### Excerpt

Introduction: Clinical heterogeneity causes problems when trying to draw practical inferences from broadly inclusive systematic overviews of complex interventions. Conventional subgroup analysis may not completely address the needs of users of such overviews who frequently want to know how to maximise their chances of replicating a broadly effective intervention; i.e. to identify which subgroups have the most supporting evidence (weight of evidence; WoE), rather than identifying specific beneficial components.
Objective: To examine the implications of using the WoE supporting various intervention subgroups, to infer the subsequent effectiveness of these subgroups when tested in an independent dataset.
Methods: Data were obtained from 51 RCTs (23466 patients; 2157 outcome events) from 3 systematic overviews (stroke unit care, antihypertensive treatment in the elderly, and cardiac rehabilitation). The WoE supporting a subgroup was expressed as the proportion (%) of the total number of adverse events prevented (- [0-E]) within a statistical overview which were attributable to that subgroup. The WoE supporting various subgroups in overviews of early RCTs was then used to predict whether these sub-groups would have a "significant" result (1.96 SD of effect) in a separate test data set (overviews of RCTs published at a later date). A conventional approach to subgroup analysis, based on the statistical significance (z-score) of the subgroup results, was used for comparison.
Results: A total of 27 clinical subgroups were examined of which 13 were "significant" in the test data sets; 6 were previously supported by >75% WoE, 9 by >50% and only 1 by <25%. The receiver-operator characteristics were similar for both the WoE and conventional approaches.
Discussion: Although WoE is not a direct measure of effectiveness, it does appear to reflect the probability that a clinical subgroup will be effective.

### Record excerpts
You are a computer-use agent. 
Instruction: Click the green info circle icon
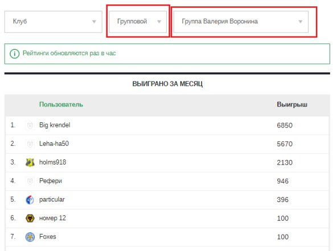point(14,54)
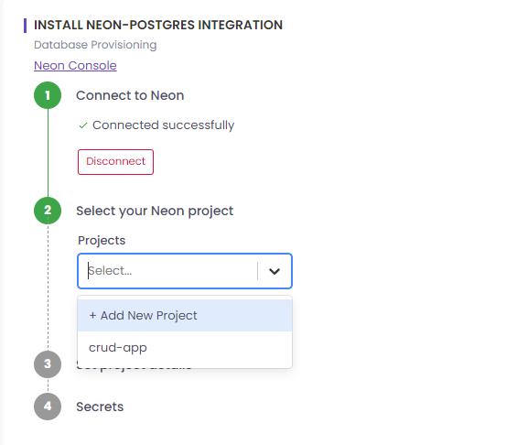
Task: Click the step 2 green circle icon
Action: 48,211
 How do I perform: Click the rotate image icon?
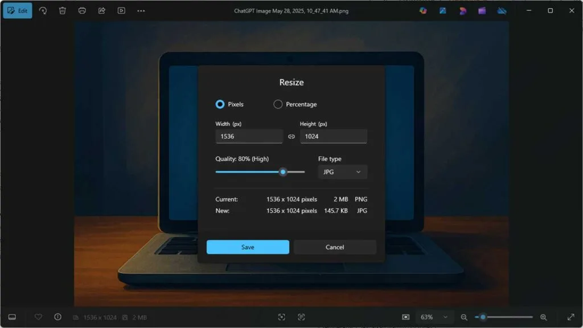pyautogui.click(x=43, y=11)
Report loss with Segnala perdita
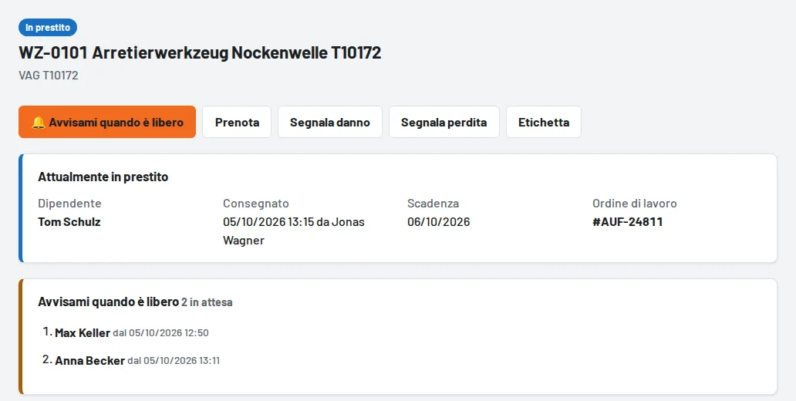 pos(444,122)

### Work instructions
In the abstract on weight of evidence, how many clinical subgroups were examined, and how many of them were "significant" in the test data sets?

### Response to the exercise
27 subgroups were examined, and 13 were "significant" in the test data sets.